Si pensi alle promesse condizionate risolutivamente (in questo caso al mancato compimento di una determinata prestazione che non è dedotta in obbligazione il contratto si risolve) che esprimono la cd. corrispettività condizionale.

Ancora, si pensi all'ipotesi di una vera e propria condizione risolutiva di inadempimento dedotta in contratto. Il fare diventa obbligatorio ma l’inadempimento del fare obbligatorio determina la risoluzione del contratto.

Altri congegni risolutori sono stati, poi, elaborati dall’esperienza giurisprudenziale. Si pensi alla eccezione di risoluzione, eccezione perentoria atipica che si aggiungerebbe alle eccezioni dilatorie tipicamente previste.

Ancora, si pensi all’ipotesi della dichiarazione risolutoria immediatamente efficace, senza cioè il meccanismo della diffida e concessione del termine per adempiere. Tale istituto – di ispirazione sempre francese – ben opera là dove manca ogni interesse alla percezione della prestazione da parte del contraente inadempiente.

Il fondamento

I casi di risoluzione del contratto, perciò, sono numerosi e vari (e qui se ne sono solo accennati alcuni e trascurati altri).

Di talché, appare difficile, se non impossibile, tracciarne un tratto comune. Eppure almeno su un aspetto tutti convergono ovvero il fondamento dell’istituto. Tuttavia, è proprio la consistenza di quest’ultimo che viene messa in dubbio.

Secondo l’orientamento maggioritario (uno per molti si v. F. Gazzoni, Manuale di diritto privato, XXI ed., Napoli, 2024, p. 1023 ss.) si può parlare di risolubilità del contratto ove questo sia stato concluso validamente ma non può produrre effetti per circostanze sopravvenute. In altre parole, il programma contrattuale non è più in grado di svolgere la propria funzione che è quella di assicurare il soddisfacimento degli interessi dei contraenti composti nel regolamento. Tale sopravvenuta inidoneità può essere causata dal comportamento delle parti ma può anche dipendere da eventi non imputabili e non prevedibili. La risoluzione, dunque, mira a riequilibrare la posizione economico-patrimoniale dei contraenti con effetto liberatorio ex nunc e effetto recuperatorio ex tunc delle prestazioni eseguite, eliminando non il contratto, ma piuttosto i suoi effetti. Si ritiene, dunque, che la risoluzione incida non tanto sull’atto quanto sul rapporto, cioè sulla situazione giuridica che consegue alla stipula del contratto.

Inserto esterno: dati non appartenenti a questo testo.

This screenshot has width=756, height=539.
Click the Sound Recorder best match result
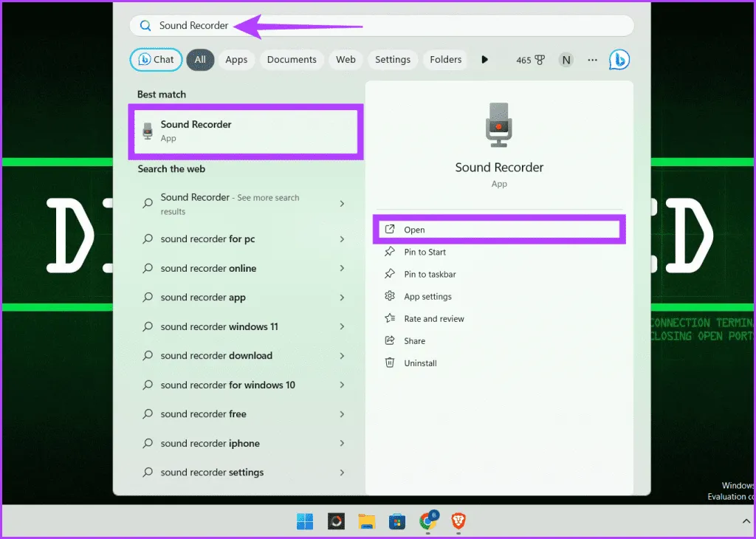pyautogui.click(x=244, y=131)
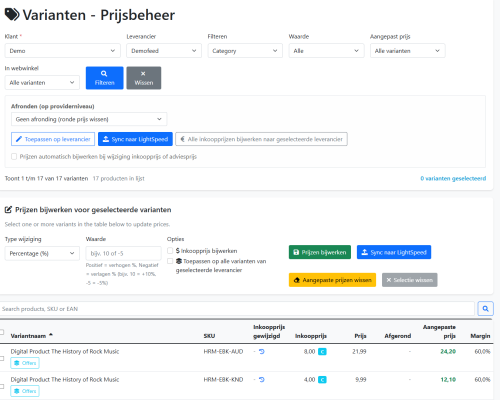Click the cyan C badge next to 8.00
Viewport: 500px width, 400px height.
322,351
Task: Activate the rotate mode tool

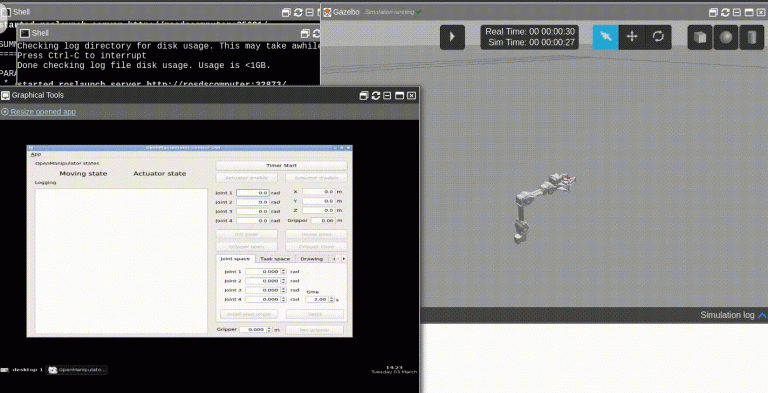Action: 658,37
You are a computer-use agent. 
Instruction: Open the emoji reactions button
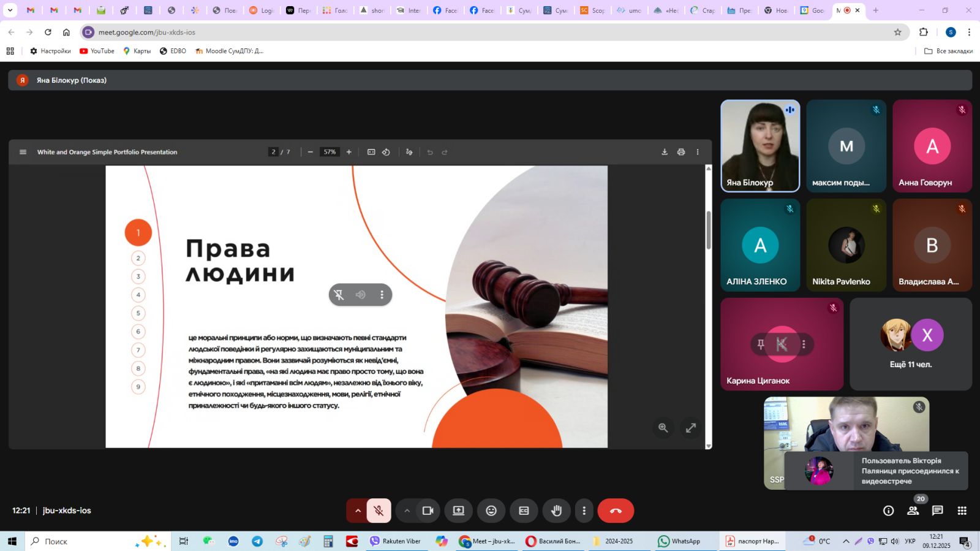pos(491,511)
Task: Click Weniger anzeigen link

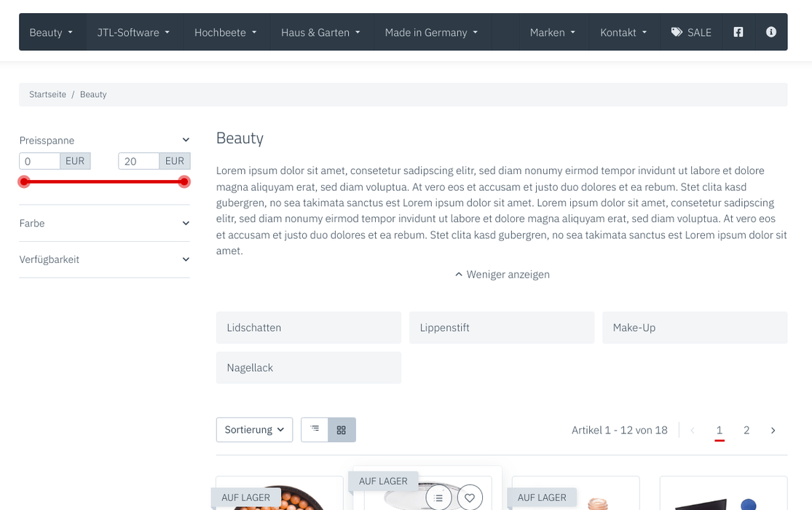Action: pos(502,275)
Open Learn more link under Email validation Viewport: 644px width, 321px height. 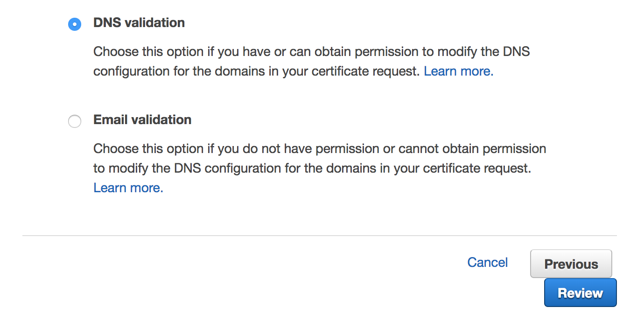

Di contrario avviso è un orientamento minoritario di cui fa parte il Prof. Cataudella il quale rappresenta la risolubilità per inadempimento del contratto come un problema non già funzionale ma strutturale del contratto. Più dettagliatamente si tratterebbe di un problema di difetto della causa in concreto e, quindi, un problema di validità del contratto.

Orbene, tale ultima visione appare ai più criticabile sol si consideri che un contratto risolubile per inadempimento è si una situazione nella quale c’è un malfunzionamento della regola contrattuale tuttavia, a fronte di questa patologia, sussiste anche la possibilità di pretendere l’adempimento. Allora, se il contraente può pretendere l’adempimento non si comprende come possa non esistere la causa in concreto. Inoltre, quand’anche si preferisse la risoluzione del contratto all’adempimento, è necessario soffermarsi sull’interesse tipico che spinge a preferire la risoluzione ovvero la possibilità di reperire sul mercato una prestazione sostitutiva rispetto a quella inadempiuta. E questo è indice del funzionamento della regola contrattuale perché, idealmente, si utilizza lo stesso contratto ma il contraente è cambiato.